Recently, I am doing multiple experiments to compare Python XgBoost and LightGBM. It seems that this LightGBM is a new algorithm that people say it works better than XGBoost in both speed and accuracy.
This is LightGBM GitHub. This is LightGBM python API documents, here you will find python functions you can call. It can be directly called from LightGBM model and also can be called by LightGBM scikit-learn.
This is the XGBoost Python API I use. As you can see, it has very similar data structure as LightGBM python API above.
Here are what I tried:
- If you use
train()
method in both XGBoost and LightGBM, yes lightGBM works faster and has higher accuracy. But this method, doesn't have cross validation. - If you try
cv()
method in both algorithms, it is for cross validation. However, I didn't find a way to use it return a set of optimum parameters. - if you try scikit-learn
GridSearchCV()
with LGBMClassifier and XGBClassifer.
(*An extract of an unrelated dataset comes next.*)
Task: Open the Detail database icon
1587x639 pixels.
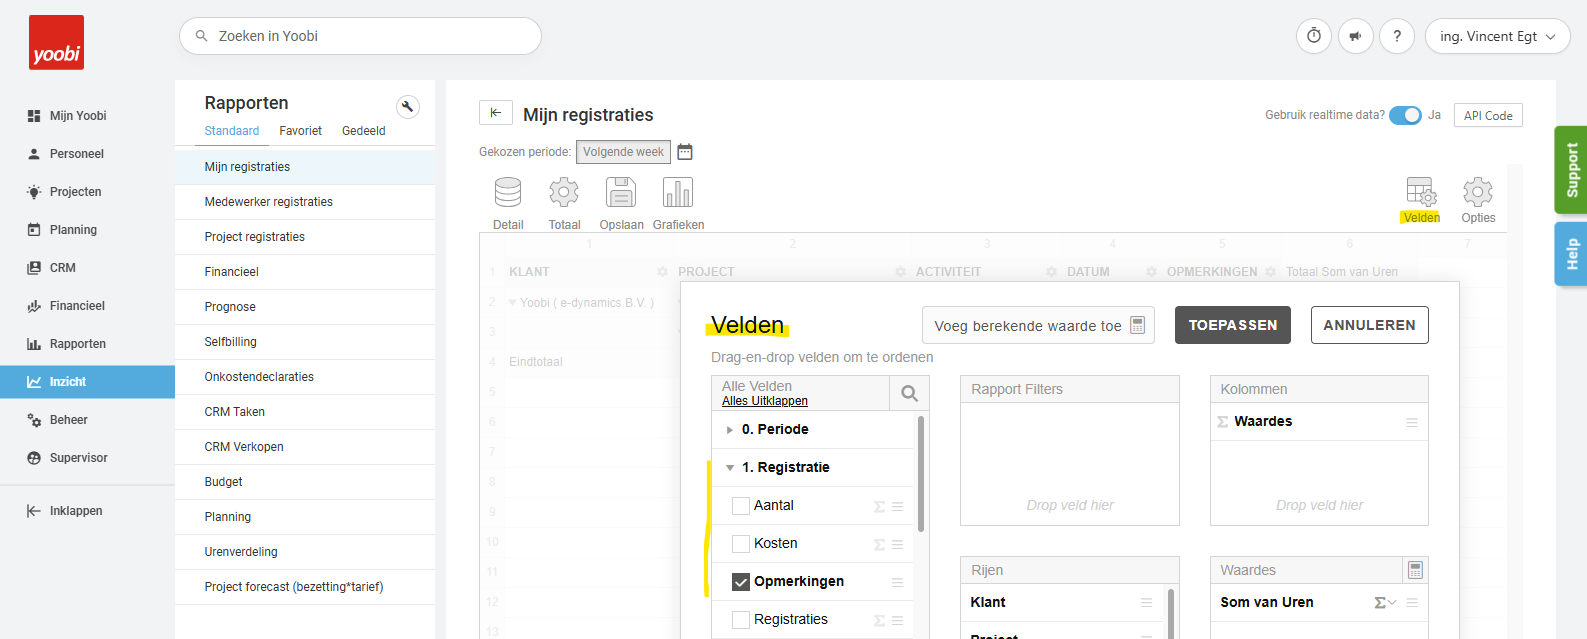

It works for XGBClassifer, but for LGBClassifier, it is running forever.
Here are my code examples when using GridSearchCV()
with both classifiers:
XGBClassifier with GridSearchCV
param_set = {
'n_estimators':[50, 100, 500, 1000]
}
gsearch = GridSearchCV(estimator = XGBClassifier( learning_rate =0.1,
n_estimators=100, max_depth=5,
min_child_weight=1, gamma=0, subsample=0.8, colsample_bytree=0.8,
nthread=7,
objective= 'binary:logistic', scale_pos_weight=1, seed=410),
param_grid = param_set, scoring='roc_auc',n_jobs=7,iid=False, cv=10)
xgb_model2 = gsearch.fit(features_train, label_train)
xgb_model2.grid_scores_, xgb_model2.best_params_, xgb_model2.best_score_
This works very well for XGBoost, and only tool a few seconds.
LightGBM with GridSearchCV
param_set = {
'n_estimators':[20, 50]
}
gsearch = GridSearchCV(estimator = LGBMClassifier( boosting_type='gbdt', num_leaves=30, max_depth=5, learning_rate=0.1, n_estimators=50, max_bin=225,
subsample_for_bin=0.8, objective=None, min_split_gain=0,
min_child_weight=5,
min_child_samples=10, subsample=1, subsample_freq=1,
colsample_bytree=1,
reg_alpha=1, reg_lambda=0, seed=410, nthread=7, silent=True),
param_grid = param_set, scoring='roc_auc',n_jobs=7,iid=False, cv=10)
lgb_model2 = gsearch.fit(features_train, label_train)
lgb_model2.grid_scores_, lgb_model2.best_params_, lgb_model2.best_score_
However, by using this method for LightGBM, it has been running the whole morning today still nothing generated.
I am using the same dataset, a dataset contains 30000 records.
I have 2 questions:
- If we just use
cv()
method, is there anyway to tune optimum set of parameters? - Do you know why
GridSearchCV()
does not work well with LightGBM? I'm wondering whether this only happens on me all it happened on others to?